Belge alıntısı.
10 Eylül 2018 Pazartesi

Farklı Maddelerin Ölümcül Tarihi! / Genel #06





   Herhangi bir alışveriş mağazasına gittiğinizde aldığınız herhangi bir ürünün birden çok onaydan geçtiğini görebilirsiniz. Fakat bu durum her zaman böyle değildi ve sonuçları çok ağır oldu…




   Bir alışveriş mağazasından alabileceğinizi düşündüğünüz en ölümcül maddenin sigara olduğunu düşünebilirsiniz ilk bakışta fakat durum bu değil. Hatta sigara ilk zamanlarda diş hekimleri ve doktorlar tarafından tavsiye edilen bir zehirdi diyebilirim fakat bu yazıda size sigaranın tarihini anlatmayacağım çünkü sigaranın tüm pazarlama tarihini dinleyebileceğiniz harika bir videoya buraya tıklayarak ulaşabilirsiniz. Ben daha çok insanların fark etmeden zararına uğradıkları birkaç madde hakkında bilgi vermek istiyorum.

Veri bölümü.

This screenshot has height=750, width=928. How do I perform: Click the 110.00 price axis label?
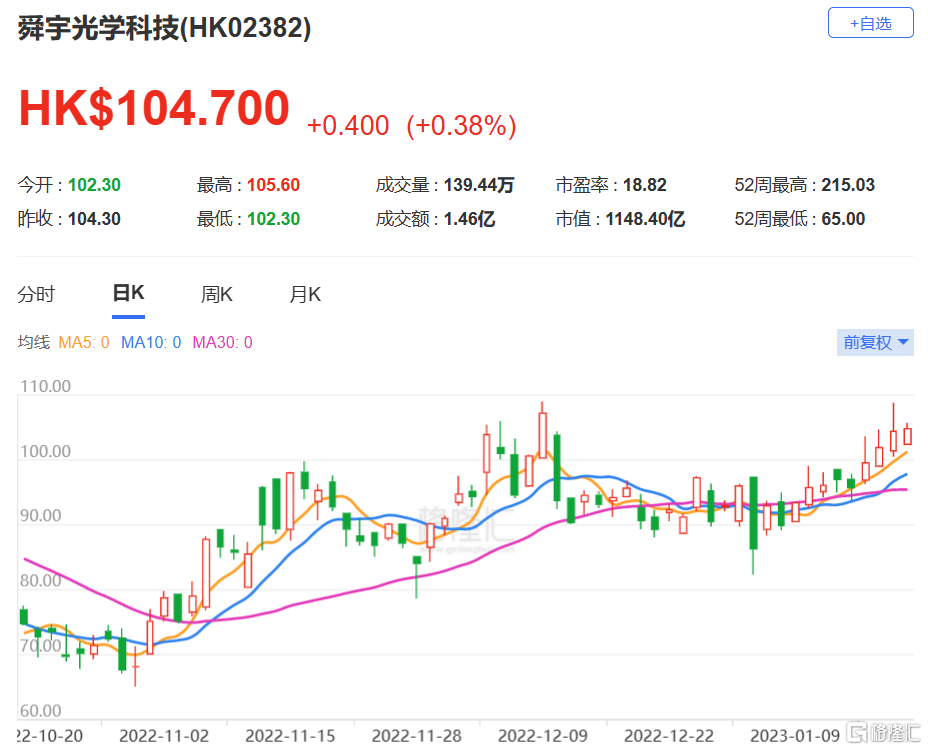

Alıştırma görevleri.
A: Ölümcül maddeler yazısında "Herhangi bir alışveriş" sözcüklerinin geçtiği yerle başlayıp "bilgi vermek istiyorum." ile biten bölümü hiç değiştirmeden yeniden yazın.
B: Ölümcül maddeler yazısını son cümlesinden sonra gelecek şekilde sürdürün.

Görev sonuçları.
A:
Herhangi bir alışveriş mağazasına gittiğinizde aldığınız herhangi bir ürünün birden çok onaydan geçtiğini görebilirsiniz. Fakat bu durum her zaman böyle değildi ve sonuçları çok ağır oldu…




   Bir alışveriş mağazasından alabileceğinizi düşündüğünüz en ölümcül maddenin sigara olduğunu düşünebilirsiniz ilk bakışta fakat durum bu değil. Hatta sigara ilk zamanlarda diş hekimleri ve doktorlar tarafından tavsiye edilen bir zehirdi diyebilirim fakat bu yazıda size sigaranın tarihini anlatmayacağım çünkü sigaranın tüm pazarlama tarihini dinleyebileceğiniz harika bir videoya buraya tıklayarak ulaşabilirsiniz. Ben daha çok insanların fark etmeden zararına uğradıkları birkaç madde hakkında bilgi vermek istiyorum.

B:
   Radyum kelimesini duyduğunuzda bile şu anda size tehlikeli geliyor olabilir. Marie Curie zamanında ise durum hiç böyle değildi. Her ne kadar yaptığı radyoaktivite deneyleri kendisine Nobel Ödülü’nü kazandırsa da yine aynı madde kan kanseri olmasına yol açarak ölümüne sebep olacaktı. Radyumun zararlarını bilmediği için yaydığı ışığı seyretmek amacıyla yatak odasına kadar sokmuştu radyumu. Bundan sonraki zamanlarda her ne kadar radyoterapi ile radyumun sağlık için kullanılması yaygınlaştıysa da tehlikesi tam olarak anlaşılamamıştı. Öyle ki çeşitli kozmetik ürünlerinin içlerine bile konulmaya başlanmıştı. Karanlıkta parlayan saatler üreten Waterbury saat fabrikasındaki çalışanların çok fazla kansere yakalanma sebeplerinin radyumlu boyalar olduğu anlaşıldı. Çalışan kadınlara radyumlu boyalar bulaşıyordu ve hatta kalan boyayı kadınlar yüzlerine ve saçlarına sürüyorlardı çünkü radyum ışıltı saçmalarını sağlıyordu. Radyumun tehlikeli olduğu anlaşılana kadar çok can aldı.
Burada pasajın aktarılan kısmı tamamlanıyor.